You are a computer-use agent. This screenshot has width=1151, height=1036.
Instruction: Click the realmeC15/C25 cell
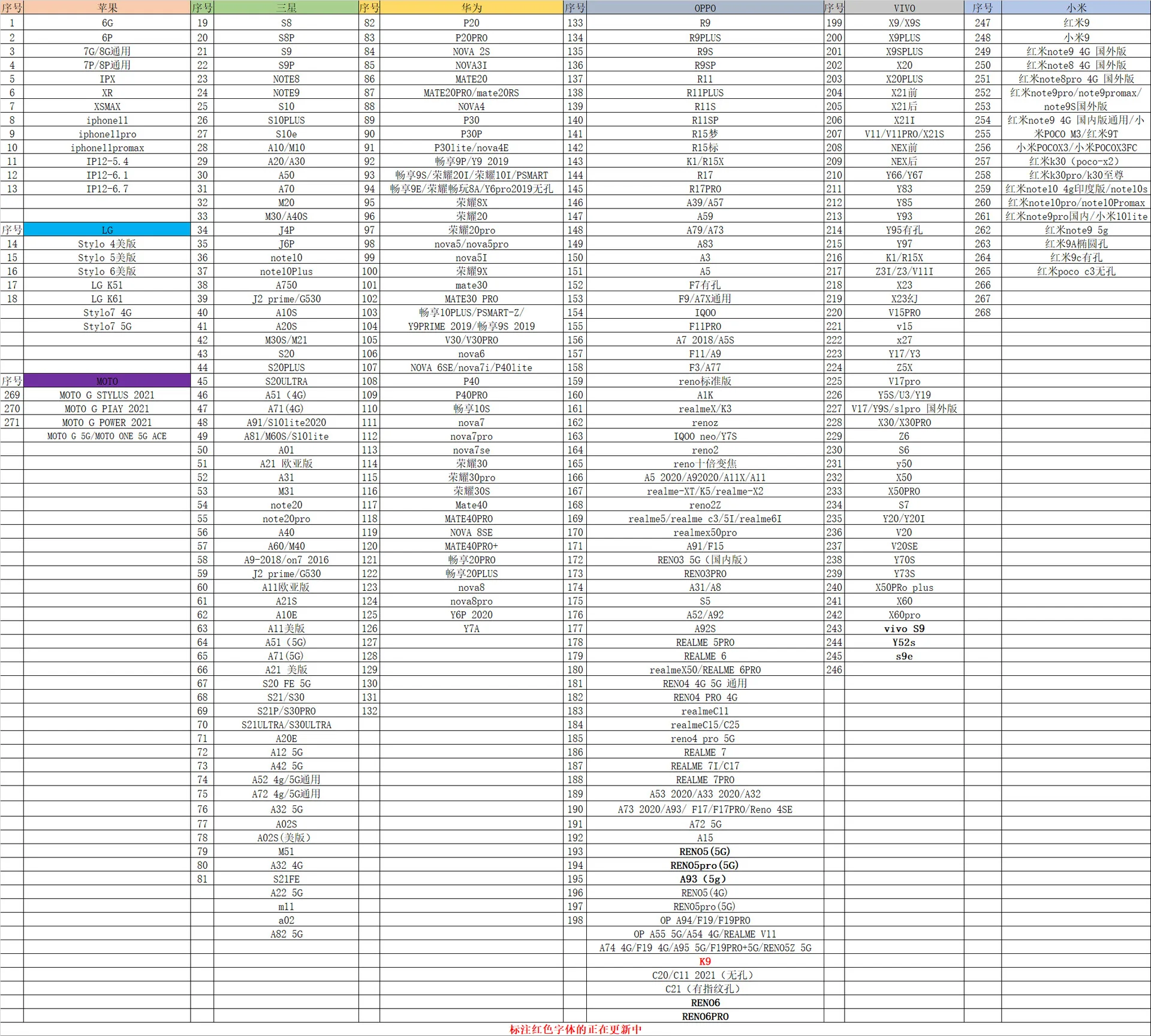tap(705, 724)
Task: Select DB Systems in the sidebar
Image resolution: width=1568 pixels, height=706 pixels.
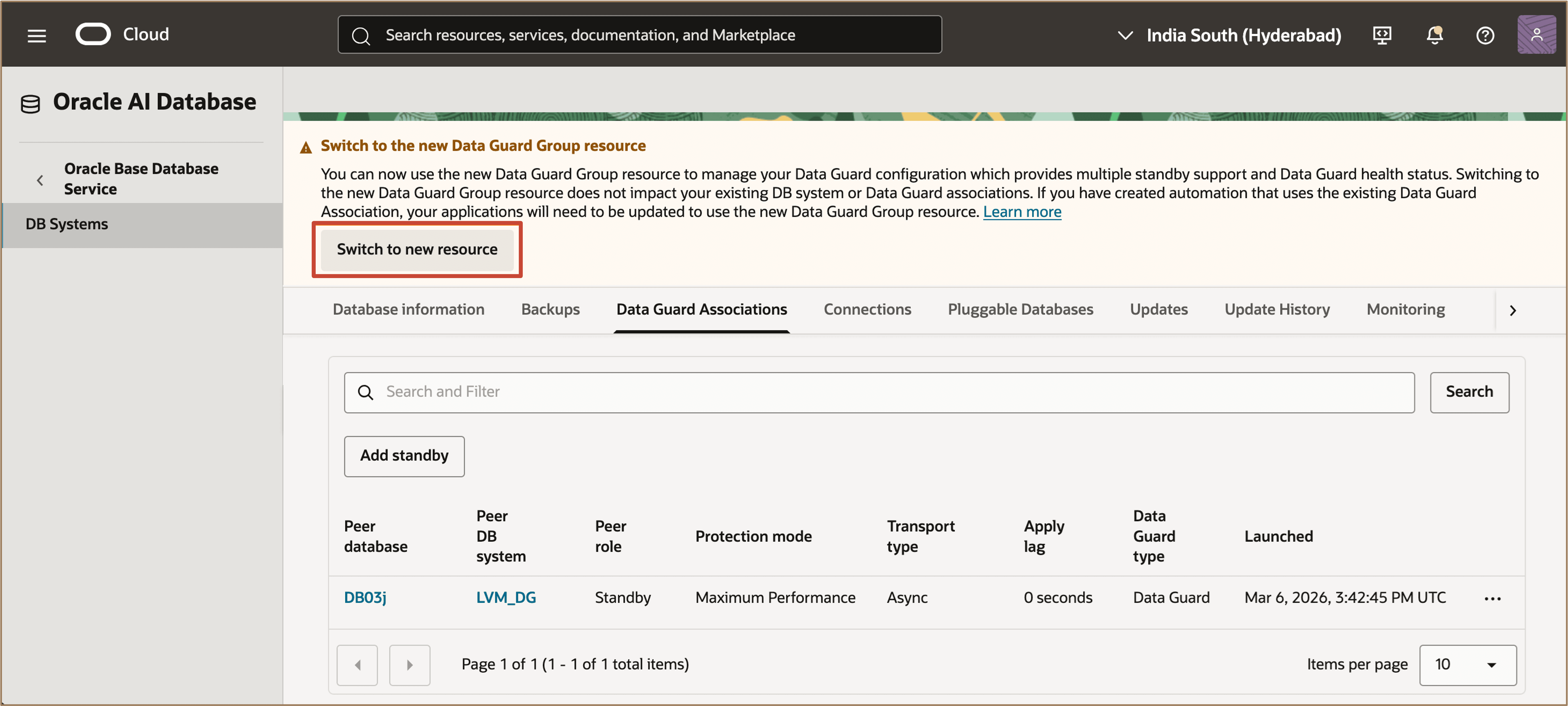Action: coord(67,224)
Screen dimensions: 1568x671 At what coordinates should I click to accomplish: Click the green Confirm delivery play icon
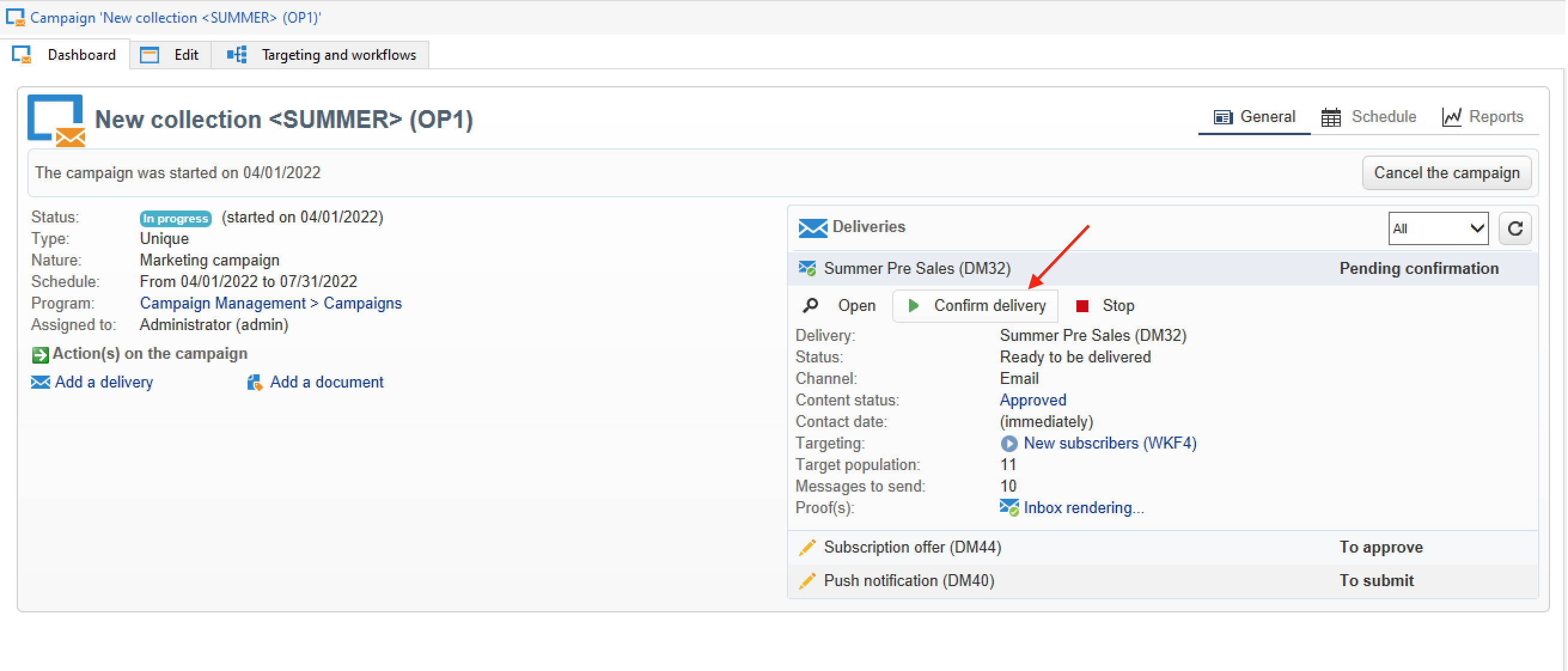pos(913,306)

● ● ● ● ●

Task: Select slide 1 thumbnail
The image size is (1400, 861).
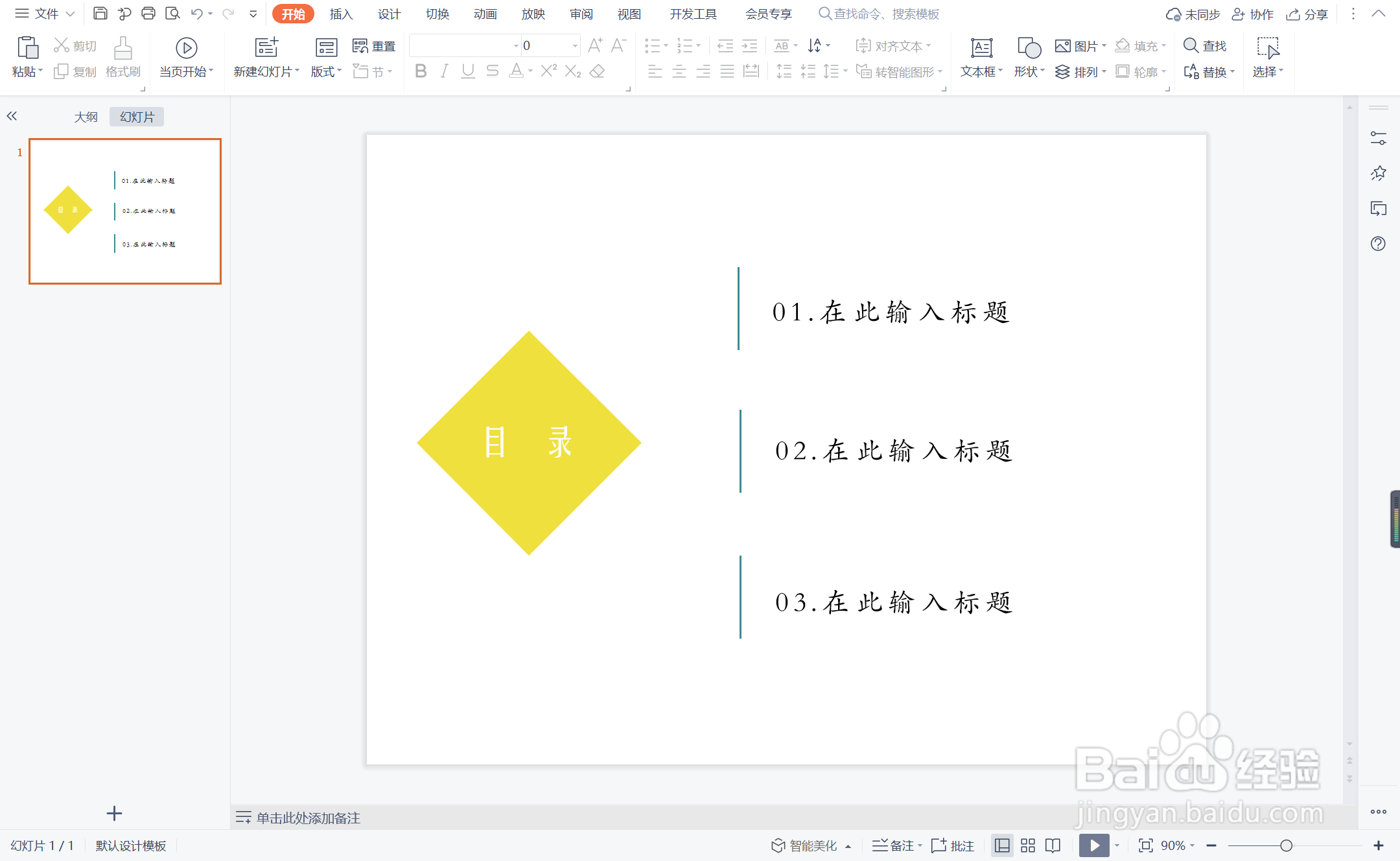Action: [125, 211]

● ● ● ● ●

Out of the records, collect only those lines that contain the string "Task".

Task: Select DB Systems in the sidebar
Task: Select slide 1 thumbnail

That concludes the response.